A rhesus macaque walks with the aid of a pneumatically powered exoskeleton controlled by a computer reading signals from electrodes implanted in the monkey’s motor cortex. Miguel Nicolelis and colleagues at Duke University are developing similar devices that could allow paralyzed humans to walk again.Experimental wheelchairs and exoskeletons controlled by thought alone offer surprising insights into the brain, neuroscientists reported on Monday.
Best known for his experimental exoskeleton that helped a paralyzed man kick the opening ball for June’s World Cup in Brazil, Duke University neuroscientist Miguel Nicolelis presented the latest “brain-machine interface” findings from his team’s “Walk Again Project” at the Society for Neuroscience meeting.

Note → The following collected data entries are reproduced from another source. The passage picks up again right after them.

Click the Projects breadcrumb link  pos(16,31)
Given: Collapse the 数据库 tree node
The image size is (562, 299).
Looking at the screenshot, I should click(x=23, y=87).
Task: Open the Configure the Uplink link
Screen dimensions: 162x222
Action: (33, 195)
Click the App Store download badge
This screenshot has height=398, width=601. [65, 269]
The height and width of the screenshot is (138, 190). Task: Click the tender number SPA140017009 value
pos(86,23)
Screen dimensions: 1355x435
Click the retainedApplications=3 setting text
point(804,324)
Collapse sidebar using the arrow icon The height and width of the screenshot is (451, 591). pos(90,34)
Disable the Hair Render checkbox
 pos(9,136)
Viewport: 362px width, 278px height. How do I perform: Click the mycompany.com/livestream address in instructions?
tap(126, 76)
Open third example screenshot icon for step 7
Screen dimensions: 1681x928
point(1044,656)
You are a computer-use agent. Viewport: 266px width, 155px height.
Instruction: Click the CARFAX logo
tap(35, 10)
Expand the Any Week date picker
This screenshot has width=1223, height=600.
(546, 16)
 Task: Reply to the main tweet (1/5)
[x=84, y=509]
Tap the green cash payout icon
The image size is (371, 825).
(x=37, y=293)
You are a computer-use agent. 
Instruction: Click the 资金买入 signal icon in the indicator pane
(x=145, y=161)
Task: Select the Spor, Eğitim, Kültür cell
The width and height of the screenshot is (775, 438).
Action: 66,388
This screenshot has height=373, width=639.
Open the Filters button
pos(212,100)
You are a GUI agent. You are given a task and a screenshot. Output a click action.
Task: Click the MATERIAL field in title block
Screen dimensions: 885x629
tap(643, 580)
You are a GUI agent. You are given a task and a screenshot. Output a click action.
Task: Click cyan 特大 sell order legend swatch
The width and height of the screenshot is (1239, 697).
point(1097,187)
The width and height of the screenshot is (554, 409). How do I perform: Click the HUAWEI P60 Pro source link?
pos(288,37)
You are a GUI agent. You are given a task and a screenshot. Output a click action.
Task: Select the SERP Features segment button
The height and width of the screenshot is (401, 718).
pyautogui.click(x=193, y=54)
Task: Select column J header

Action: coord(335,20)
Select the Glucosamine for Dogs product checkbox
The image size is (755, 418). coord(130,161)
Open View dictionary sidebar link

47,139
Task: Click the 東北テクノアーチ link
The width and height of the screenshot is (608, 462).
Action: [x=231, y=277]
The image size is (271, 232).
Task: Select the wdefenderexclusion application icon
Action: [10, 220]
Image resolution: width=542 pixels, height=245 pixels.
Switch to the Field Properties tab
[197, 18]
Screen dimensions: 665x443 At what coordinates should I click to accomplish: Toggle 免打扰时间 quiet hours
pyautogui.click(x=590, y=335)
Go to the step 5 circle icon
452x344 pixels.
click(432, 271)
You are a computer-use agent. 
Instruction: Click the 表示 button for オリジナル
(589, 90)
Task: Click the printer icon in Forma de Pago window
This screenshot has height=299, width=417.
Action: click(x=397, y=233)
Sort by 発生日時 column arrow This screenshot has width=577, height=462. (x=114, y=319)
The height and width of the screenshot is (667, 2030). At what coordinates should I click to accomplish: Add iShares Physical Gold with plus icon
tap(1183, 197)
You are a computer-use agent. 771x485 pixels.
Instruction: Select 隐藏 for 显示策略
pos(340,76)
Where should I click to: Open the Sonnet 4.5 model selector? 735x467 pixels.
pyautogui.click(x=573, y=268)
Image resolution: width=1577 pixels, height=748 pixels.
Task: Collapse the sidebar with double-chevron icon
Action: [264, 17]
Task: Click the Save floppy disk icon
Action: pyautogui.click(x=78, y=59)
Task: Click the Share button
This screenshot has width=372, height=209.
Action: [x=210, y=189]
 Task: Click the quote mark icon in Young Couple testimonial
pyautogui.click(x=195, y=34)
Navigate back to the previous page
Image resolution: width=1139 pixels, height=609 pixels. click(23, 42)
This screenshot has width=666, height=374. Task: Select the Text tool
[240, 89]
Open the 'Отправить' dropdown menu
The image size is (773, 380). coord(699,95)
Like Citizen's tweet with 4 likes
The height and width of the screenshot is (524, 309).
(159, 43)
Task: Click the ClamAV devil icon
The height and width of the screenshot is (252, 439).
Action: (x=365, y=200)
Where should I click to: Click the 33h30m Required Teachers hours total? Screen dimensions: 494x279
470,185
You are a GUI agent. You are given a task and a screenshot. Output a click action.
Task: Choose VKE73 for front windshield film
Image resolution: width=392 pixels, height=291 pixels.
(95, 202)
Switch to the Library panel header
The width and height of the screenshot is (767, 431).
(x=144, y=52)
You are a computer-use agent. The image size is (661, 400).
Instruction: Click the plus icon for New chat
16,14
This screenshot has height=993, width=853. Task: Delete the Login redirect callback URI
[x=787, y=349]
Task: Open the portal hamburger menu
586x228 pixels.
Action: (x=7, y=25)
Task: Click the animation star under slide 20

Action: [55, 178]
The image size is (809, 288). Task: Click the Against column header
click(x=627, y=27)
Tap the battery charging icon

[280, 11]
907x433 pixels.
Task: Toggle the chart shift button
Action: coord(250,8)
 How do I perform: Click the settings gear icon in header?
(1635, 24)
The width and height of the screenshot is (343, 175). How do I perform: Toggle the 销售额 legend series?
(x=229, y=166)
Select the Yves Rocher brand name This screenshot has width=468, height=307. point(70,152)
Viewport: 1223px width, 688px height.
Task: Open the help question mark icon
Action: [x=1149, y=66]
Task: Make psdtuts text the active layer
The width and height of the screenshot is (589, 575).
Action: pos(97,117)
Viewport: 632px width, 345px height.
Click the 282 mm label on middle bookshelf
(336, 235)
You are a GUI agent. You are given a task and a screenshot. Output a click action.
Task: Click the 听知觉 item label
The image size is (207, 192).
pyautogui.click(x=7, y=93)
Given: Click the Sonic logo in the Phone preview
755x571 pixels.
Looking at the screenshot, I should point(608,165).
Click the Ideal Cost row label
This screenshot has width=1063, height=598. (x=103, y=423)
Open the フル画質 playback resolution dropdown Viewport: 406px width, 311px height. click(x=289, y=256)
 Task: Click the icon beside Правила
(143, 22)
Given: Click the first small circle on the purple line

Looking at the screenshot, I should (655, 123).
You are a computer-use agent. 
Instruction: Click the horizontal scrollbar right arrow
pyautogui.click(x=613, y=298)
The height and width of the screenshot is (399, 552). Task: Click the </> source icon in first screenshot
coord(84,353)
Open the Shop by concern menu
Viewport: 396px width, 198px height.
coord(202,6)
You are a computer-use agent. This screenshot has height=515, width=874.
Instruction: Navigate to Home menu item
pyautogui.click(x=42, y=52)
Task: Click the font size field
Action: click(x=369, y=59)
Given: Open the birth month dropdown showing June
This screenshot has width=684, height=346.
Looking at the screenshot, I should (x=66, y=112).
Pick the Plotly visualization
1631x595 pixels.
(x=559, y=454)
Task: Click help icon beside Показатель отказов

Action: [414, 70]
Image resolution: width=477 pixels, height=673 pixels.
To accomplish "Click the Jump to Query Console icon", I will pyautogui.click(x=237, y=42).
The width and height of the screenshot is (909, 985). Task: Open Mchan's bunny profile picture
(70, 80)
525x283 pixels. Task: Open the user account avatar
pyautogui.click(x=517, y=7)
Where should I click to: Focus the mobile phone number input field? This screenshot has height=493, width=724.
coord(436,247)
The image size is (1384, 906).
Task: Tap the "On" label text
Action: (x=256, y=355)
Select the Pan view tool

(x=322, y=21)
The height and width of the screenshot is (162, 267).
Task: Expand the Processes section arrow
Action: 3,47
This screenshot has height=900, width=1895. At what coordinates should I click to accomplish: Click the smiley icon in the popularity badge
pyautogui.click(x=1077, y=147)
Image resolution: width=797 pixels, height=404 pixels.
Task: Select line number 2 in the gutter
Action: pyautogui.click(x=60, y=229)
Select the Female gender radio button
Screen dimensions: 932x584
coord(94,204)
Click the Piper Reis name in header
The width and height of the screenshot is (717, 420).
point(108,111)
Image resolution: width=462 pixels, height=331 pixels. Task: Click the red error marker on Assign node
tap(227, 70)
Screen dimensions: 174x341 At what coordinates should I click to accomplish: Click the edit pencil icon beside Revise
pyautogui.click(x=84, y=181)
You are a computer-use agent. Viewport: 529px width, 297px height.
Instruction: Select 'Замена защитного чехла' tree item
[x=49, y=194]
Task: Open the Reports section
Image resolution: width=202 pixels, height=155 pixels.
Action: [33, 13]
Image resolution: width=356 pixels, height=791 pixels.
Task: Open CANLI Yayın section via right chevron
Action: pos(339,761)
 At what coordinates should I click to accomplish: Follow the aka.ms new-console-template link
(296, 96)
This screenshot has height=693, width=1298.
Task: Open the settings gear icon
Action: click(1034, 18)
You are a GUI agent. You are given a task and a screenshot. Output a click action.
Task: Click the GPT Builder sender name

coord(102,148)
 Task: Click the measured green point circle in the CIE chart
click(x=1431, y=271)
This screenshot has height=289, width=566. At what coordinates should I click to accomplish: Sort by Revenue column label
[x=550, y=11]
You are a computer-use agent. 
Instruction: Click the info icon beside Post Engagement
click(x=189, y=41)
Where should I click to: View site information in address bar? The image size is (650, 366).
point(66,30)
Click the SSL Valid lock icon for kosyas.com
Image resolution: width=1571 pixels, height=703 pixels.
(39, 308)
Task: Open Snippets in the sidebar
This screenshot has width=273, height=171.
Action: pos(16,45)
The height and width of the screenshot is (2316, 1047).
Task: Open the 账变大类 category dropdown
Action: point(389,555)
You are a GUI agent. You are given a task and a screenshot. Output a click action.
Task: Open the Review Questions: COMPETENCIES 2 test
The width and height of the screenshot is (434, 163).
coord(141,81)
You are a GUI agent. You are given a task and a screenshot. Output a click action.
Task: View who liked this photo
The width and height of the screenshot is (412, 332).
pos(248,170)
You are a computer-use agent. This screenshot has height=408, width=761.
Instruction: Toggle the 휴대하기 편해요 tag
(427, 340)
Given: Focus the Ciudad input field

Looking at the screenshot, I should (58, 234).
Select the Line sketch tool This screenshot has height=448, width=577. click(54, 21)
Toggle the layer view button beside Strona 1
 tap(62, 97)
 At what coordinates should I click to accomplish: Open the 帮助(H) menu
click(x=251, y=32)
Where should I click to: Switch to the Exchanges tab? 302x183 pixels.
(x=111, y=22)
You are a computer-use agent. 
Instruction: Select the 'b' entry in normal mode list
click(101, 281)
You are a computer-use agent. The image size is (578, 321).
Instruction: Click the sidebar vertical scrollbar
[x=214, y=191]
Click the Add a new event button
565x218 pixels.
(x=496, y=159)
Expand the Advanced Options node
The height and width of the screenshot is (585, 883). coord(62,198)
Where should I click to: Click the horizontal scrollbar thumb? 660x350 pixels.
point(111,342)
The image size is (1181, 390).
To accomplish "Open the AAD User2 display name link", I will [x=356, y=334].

“Some of our patients say they feel they are walking on sand,” says Nicolelis, describing pilot research in which eight paralyzed patients walked using a robotic exoskeleton that moved in response to readings of the patients’ brain waves. “We are actually fooling the brain of patients to think it is not a machine carrying them, but they feel they are themselves walking forward.”
Insights into the brains of paralyzed patients are helping to drive the technology as well as leading to new discoveries, says neuroscientist Eberhard Fetz of the University of Washington in Seattle. Roughly 130,000 people yearly suffer spinal cord injuries worldwide, and for more than a decade, researchers have sought to help these patients using robotic interfaces with the brain. After years of advances, efforts such as the exoskeleton are moving into the earliest stages of medical testing in patient volunteers.
“For patients, they are probably not coming fast fast enough,” Fetz says. “But brain-machine interfaces are giving us results producing a basic understanding of neural mechanisms. That is going to happen in parallel with developing these as tools to benefit patients.”